-- START PASSAGE PROVIDED --

A Brigham Young University Macroeconomics and Computational Laboratory project in conjunction with the Open Source Policy Center.

This repository includes the data used to calibrate the model along with all the necessary Python code to solve and simulate.

Abstract

This project builds, calibrates and simulates the effects of changes in various taxes on the U.S. economy in the contect of a large macro OLG model. Our particular emphasis is on how the stream of tax revenues changes over time.

The BYU-OSPC model is similar to the Zodrow-Diamond (ZD) model in being a computable CGE-OLG model. We solve as ZD do using the Auerbach-Kolikoff time-path iteration method.

Demographics

  • Households live for a maximum of 100 years. (ZD use 55-year-lived agents)
  • They become economically active at age 20, retire at age 65, and die by age 100.
  • We explicitly consider mortality risk in our model. (ZD have no mortality risk)
  • The law of large numbers guarantees that the number of households in each cohort is perfectly predictable.
  • We control for new births and immigration. (ZD use a fixed population growth rate)
  • We include both accidental and intended bequests

Households

  • N different ability levels which are fixed at birth. (ZD use 12 ability levels)
  • Different ability types have different age profiles for their labor productivity. (Same as ZD)
  • Unintentional bequest are distributed to other agents of the same ability type at the beginning of the next period. (ZD have no mortality risk and thus no unintentional bequests)
  • Households that live to the final age will leave an intentional bequest which is modelled as an additional term in their utility function. (Same as ZD)
  • Households optimally choose their labor supply, consumption, and savings each period.
    • We will likely allow for consumption of 12 goods (DZ have 4 goods), including health care, energy, and housing, which have special treatment in the tax code.
  • They are subject to:
    • an income tax
    • a payroll tax on wage income only which funds a social security benefit for retired households
    • a consumption tax
    • potentially a wealth tax
  • Household statutory marginal income tax rates are based on current income (ZD base tax rates on life-time income)

-- END PASSAGE PROVIDED --

INSTRUCTION A: According to the model repository description, at what age do households retire?
The text and the entries that follow it have nothing to do with each other.

-- START PROVIDED DATA --

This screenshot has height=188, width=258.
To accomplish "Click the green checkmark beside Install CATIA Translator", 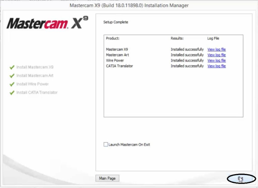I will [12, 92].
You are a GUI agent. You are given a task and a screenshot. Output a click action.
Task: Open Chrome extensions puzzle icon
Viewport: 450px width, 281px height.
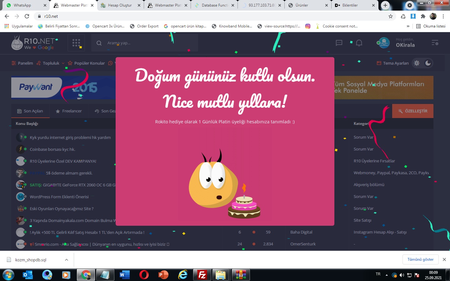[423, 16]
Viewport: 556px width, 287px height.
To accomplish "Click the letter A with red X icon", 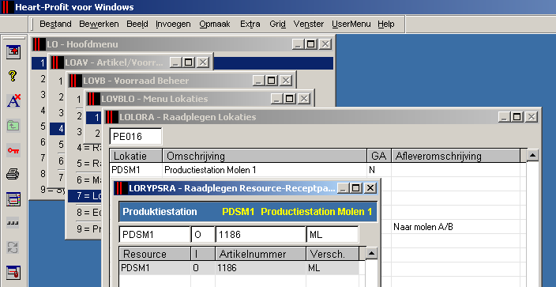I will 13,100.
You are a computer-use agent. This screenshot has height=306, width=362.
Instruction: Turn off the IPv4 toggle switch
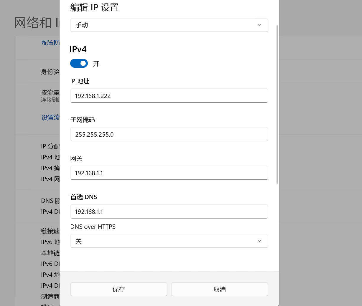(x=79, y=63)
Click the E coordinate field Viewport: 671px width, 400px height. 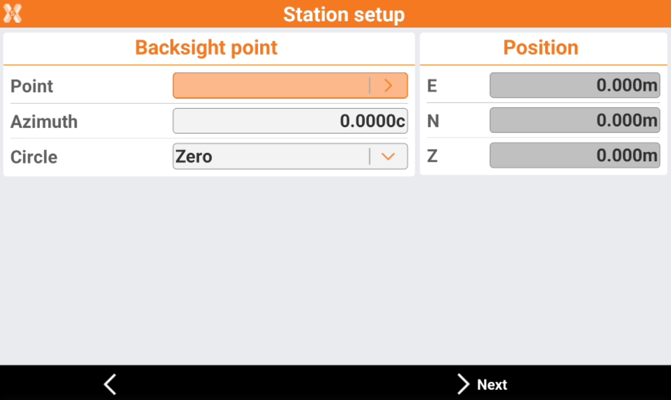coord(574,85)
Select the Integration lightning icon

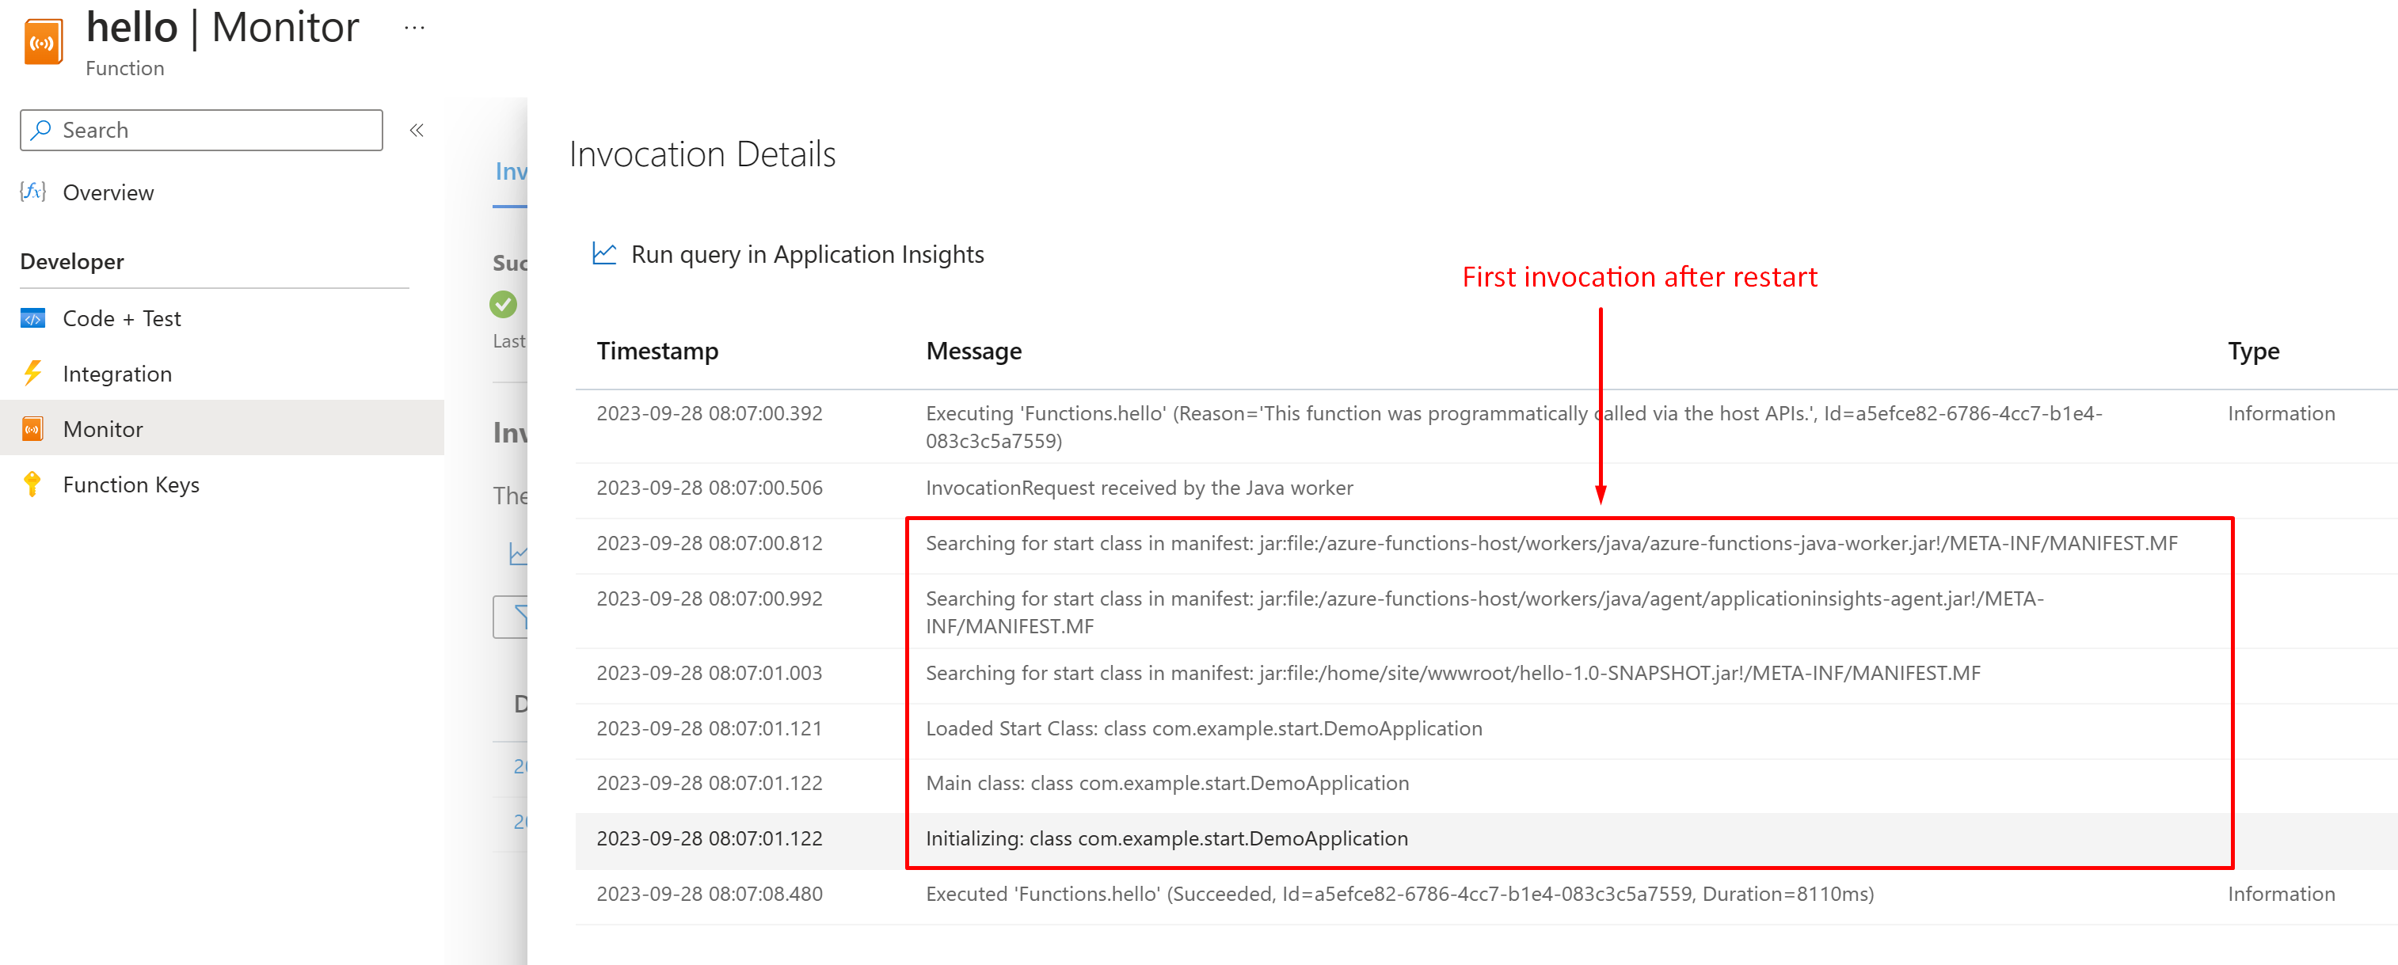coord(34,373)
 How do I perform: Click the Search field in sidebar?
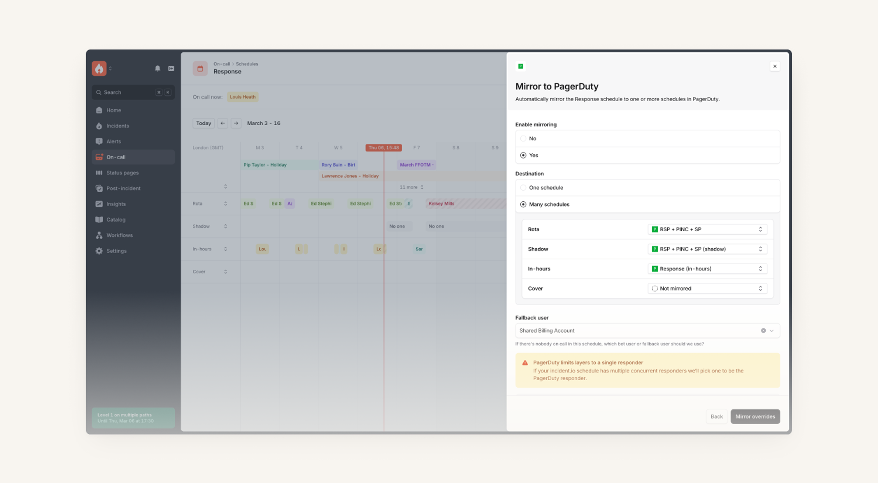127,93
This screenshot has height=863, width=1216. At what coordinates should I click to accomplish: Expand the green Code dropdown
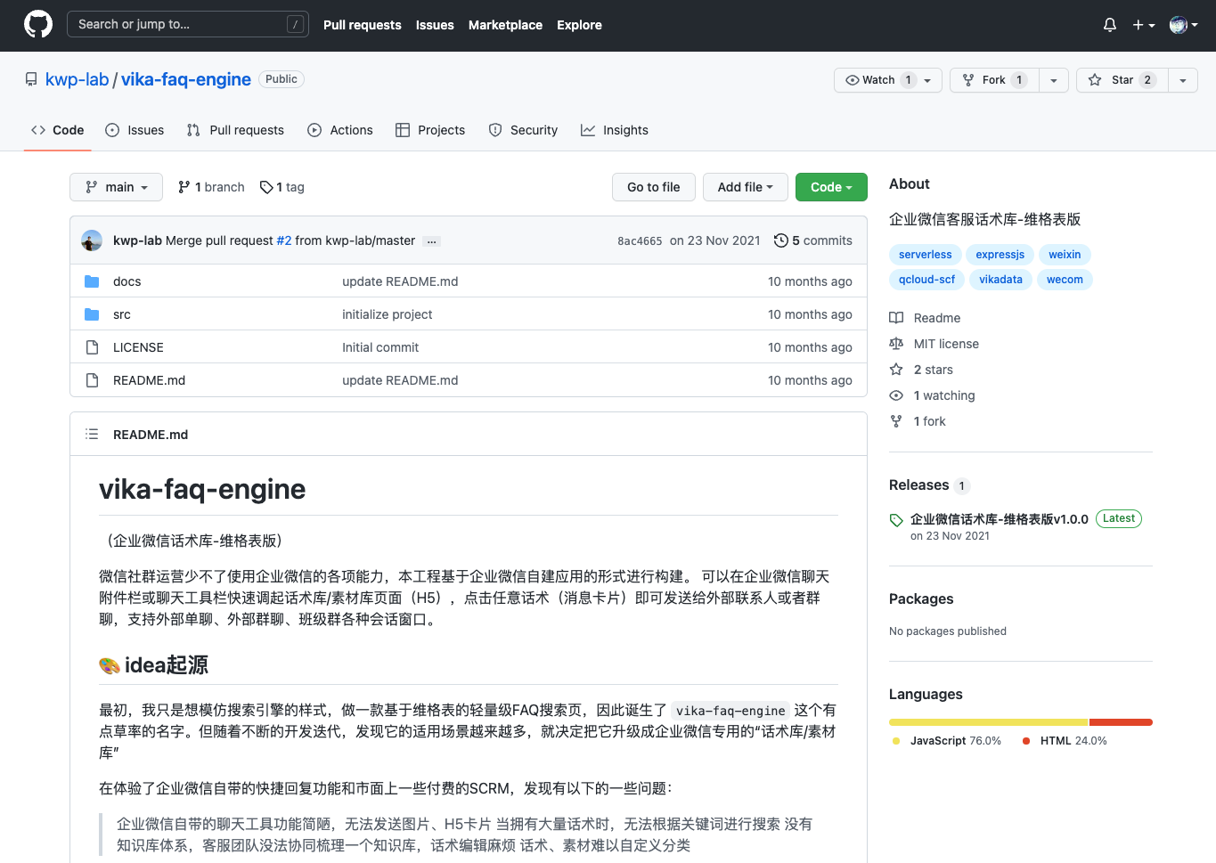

-- END PROVIDED DATA --

INSTRUCTION B: Print everything in the entries from the line containing "How do I perform: Click" down to the end of the entries, omitting the pictures.

EXERCISE SOLUTION A: At age 65.

EXERCISE SOLUTION B:
 How do I perform: Click the Search field in sidebar?
127,93
This screenshot has height=863, width=1216. At what coordinates should I click to accomplish: Expand the green Code dropdown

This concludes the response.